DATA FOR REVIEW Block Start

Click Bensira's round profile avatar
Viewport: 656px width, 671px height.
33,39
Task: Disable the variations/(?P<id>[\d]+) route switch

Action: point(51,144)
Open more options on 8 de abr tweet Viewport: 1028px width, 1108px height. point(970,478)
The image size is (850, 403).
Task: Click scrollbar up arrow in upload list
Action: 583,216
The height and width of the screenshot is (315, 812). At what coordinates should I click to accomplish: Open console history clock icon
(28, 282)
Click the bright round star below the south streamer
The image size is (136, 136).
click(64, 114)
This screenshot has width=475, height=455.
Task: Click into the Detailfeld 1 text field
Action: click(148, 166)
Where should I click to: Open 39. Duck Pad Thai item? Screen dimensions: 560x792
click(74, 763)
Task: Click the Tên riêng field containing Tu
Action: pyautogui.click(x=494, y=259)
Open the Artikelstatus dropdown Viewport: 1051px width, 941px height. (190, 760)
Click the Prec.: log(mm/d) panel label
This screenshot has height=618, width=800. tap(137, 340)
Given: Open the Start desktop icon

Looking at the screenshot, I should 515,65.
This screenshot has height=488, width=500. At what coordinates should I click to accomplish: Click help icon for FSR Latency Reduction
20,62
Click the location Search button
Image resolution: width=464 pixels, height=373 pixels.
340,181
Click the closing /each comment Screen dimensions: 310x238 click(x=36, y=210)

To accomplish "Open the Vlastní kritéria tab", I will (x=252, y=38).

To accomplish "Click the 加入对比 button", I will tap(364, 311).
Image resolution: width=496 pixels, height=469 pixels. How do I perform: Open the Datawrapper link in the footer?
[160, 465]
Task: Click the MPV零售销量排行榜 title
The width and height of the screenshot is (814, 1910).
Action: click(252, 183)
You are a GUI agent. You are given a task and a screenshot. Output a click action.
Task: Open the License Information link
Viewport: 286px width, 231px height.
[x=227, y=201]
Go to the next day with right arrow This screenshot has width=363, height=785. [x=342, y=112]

DATA FOR REVIEW Block End

### WHAT THE TASK ASKS:
Lines in scope run from the one holding "Image resolution: width=496" to the last line of the material above; transcribe them exactly and omit the rest.

### RESULT OF THIS TASK:
Image resolution: width=496 pixels, height=469 pixels. How do I perform: Open the Datawrapper link in the footer?
[160, 465]
Task: Click the MPV零售销量排行榜 title
The width and height of the screenshot is (814, 1910).
Action: click(252, 183)
You are a GUI agent. You are given a task and a screenshot. Output a click action.
Task: Open the License Information link
Viewport: 286px width, 231px height.
[x=227, y=201]
Go to the next day with right arrow This screenshot has width=363, height=785. [x=342, y=112]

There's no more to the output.